Updated on June 3, 2003
Scientific objectives and approach:
The main scientific objectives of project ORFOIS are to:
- identify and quantify globally the mechanisms underlying the transformation
of biogenic particles to dissolved substances within the ocean water column
in order to predict correctly surface ocean carbon dioxide sources and sinks;
- develop a refined particle flux model for operational use in ocean general
circulation models which realistically describes particle dynamics in the
water column, deposition of material to the sediment, and the interaction
with the carbon dioxide partial pressure pCO2;
- provide a global closed carbon and nutrient budget for modern (preindustrial)
conditions including the water column sediment interaction;
- estimate the changes in CO2 sea surface source sink patterns
and vertical redistributions of carbon as well as nutrients for future global
change, climate change as well as carbon sequestration scenarios including
the associated potential economic impacts.
The project's main technological objectives are to:
The methodology to achieve these goals is based on a combination of a comprehensive
observational data base on marine carbon cycling to be collated with two BOGCMs.

▶ Entries shown:
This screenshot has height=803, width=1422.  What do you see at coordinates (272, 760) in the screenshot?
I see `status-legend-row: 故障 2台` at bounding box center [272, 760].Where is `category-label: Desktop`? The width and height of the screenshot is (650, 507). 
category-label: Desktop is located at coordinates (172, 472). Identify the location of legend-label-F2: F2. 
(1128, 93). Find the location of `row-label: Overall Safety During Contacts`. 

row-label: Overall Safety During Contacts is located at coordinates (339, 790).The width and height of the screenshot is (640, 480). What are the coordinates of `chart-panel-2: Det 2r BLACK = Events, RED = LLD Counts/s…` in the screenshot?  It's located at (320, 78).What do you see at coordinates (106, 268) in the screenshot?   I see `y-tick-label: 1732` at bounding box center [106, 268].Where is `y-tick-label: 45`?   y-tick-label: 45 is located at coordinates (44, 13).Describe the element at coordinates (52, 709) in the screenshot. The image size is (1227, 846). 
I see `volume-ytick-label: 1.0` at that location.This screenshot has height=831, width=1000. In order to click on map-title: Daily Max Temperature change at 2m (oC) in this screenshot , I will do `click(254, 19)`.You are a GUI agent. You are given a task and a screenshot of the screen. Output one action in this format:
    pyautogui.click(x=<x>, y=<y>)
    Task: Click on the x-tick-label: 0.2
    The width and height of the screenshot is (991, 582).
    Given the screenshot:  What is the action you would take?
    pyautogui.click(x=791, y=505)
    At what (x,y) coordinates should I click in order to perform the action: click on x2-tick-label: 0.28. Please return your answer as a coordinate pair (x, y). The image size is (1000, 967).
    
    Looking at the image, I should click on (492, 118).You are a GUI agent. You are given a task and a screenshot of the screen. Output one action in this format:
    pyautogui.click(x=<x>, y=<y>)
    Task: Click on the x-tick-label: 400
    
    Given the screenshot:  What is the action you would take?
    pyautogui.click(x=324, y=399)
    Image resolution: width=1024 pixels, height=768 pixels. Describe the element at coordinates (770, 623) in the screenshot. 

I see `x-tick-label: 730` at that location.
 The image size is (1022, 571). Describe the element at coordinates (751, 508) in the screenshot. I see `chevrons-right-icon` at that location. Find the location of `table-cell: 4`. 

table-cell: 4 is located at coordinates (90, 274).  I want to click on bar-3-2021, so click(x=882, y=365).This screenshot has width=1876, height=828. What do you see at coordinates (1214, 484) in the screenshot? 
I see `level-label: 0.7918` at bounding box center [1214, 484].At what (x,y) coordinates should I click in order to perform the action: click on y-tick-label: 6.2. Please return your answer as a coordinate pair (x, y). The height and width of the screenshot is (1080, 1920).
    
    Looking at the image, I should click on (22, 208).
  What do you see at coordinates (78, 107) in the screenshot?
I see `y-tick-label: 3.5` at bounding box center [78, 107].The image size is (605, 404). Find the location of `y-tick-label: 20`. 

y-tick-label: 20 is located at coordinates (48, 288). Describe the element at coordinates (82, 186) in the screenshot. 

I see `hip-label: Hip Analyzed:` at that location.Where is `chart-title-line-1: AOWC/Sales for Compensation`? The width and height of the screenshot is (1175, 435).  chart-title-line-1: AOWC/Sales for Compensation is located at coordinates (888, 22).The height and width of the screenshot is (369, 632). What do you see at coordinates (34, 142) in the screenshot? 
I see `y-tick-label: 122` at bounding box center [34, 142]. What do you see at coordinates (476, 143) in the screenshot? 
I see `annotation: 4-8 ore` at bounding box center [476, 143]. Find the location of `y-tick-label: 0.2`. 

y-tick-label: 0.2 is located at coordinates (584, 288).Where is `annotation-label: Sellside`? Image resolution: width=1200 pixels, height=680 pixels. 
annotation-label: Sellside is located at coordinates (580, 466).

▶ Exercise: Continue the ORFOIS project text after its last sentence, writing the next part.

▶ Written answer:
- establish publically available community models for particle flux dynamics
in the water column and early sediment diagenesis which are suited for use
in general circulation ocean climate models;
- establish data bases for marine carbon and nutrient cycling which will be
easily publically available.
The project will result in best estimates of sea surface CO2 source
sink patterns. Comprehensive observational data bases on surface ocean pCO2
and marine carbon cycle data will be collated and made publically available through
web access. Community models on marine particle flux dynamics and early diagenesis
(top sediment zone) will be made publically available for use in any other ocean
model. Estimates of socio-economic impacts of a better knowledge of sea surface
CO2 source sink patterns and particle flux dynamics will be provided
for future climate change as well as carbon sequestration scenarios.